Any ordinary people less imbued with Liverpool and Manchester notions would have bestirred themselves how to prevent, or at least lessen, the number of those casualties. They would have set to work to see what provisions could be adopted to give greater security to travel. We, on the contrary are too business-like to waste time on this inquiry. We are convinced that, let us build ships ever so strong, there will still be shipwrecks. So we feel assured that a certain number of railway accidents, as they are called, will continue to occur—be as broad gauge as you will! We accept the situation, therefore, as the French say, and insure; that is to say, we book a bet at very long odds—say, three to a thousand—that we shall be rolled up, cut in two, flattened into a thin sheeting, and ground into an impalpable powder, between Croydon and Brighton. If we arrive safe, the assurance office pockets a few shillings; if we win our wager, our executor receives a thousand pounds.

It is about the grimmest kind of gambling ever man heard of; and yet we see folk of the most unquestionable propriety—dignitaries of the Church, judges, civil and uncivil servants of the Crown, and scores of others, whom nothing would tempt into the Cursaal at Ems or Baden, as coolly as possible playing this terrific game, and backing themselves heavily for a dorsal paralysis, a depressed fracture of the cranium, or at least a compound dislocation of the hip-joint.

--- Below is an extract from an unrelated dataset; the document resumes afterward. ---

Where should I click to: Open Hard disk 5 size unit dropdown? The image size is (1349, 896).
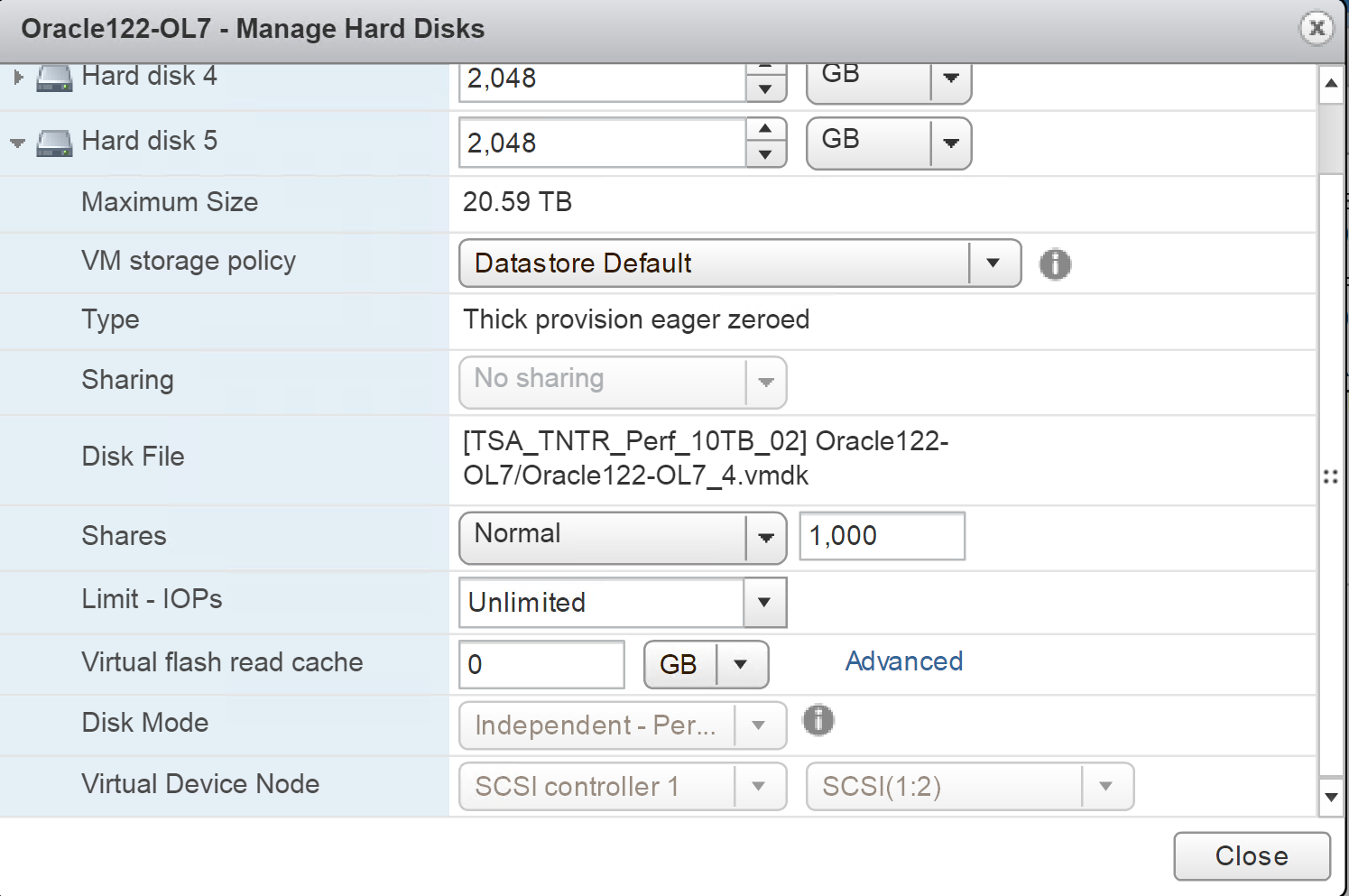[x=950, y=143]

Now, if the Protestant Church entertained what the Romanists call cases of conscience, I should like greatly to ask, Is this right? Is it justifiable to make a contingent profit out of your cerebral vertebrae or your popliteal space?

We have long been derided and scoffed at for making connubialism marketable, and putting a price on a wife's infidelity, but it strikes me this is something worse; for what, after all, is a rib—a false rib, too—compared with the whole bony skeleton?

"Allah is Allah," said the Turkish admiral to Lady Hester Stanhope, "but I have got two anchors astern," showing that, with all his fatalism, he did not despise what are technically called human means. So the reverend Archdeacon, going down for his sea-baths, might say, "I'm not quite sure they'll carry me safely, but it shall not be all misfortune—I'll take out some of it in money."

The system, however, has its difficulties; for though it is a round game, the stakes are apportioned with reference to the rank and condition of the winner—as, for instance, the Solicitor-General's collarbone is worth a shoemaker's whole body, and a Judge's patella is of more value than a dealer in marine stores and his rising family. This is a tremendous pull against the company, who not only give long, but actually incalculable odds; for while Mr Briggs of the second class can be crumpled up for two hundred pounds, the Hon. Sackville de Cressy in the coupe cannot be even concussed under a thousand; while if the noble Duke in the express carriage be only greatly alarmed, the cost may be positively astounding.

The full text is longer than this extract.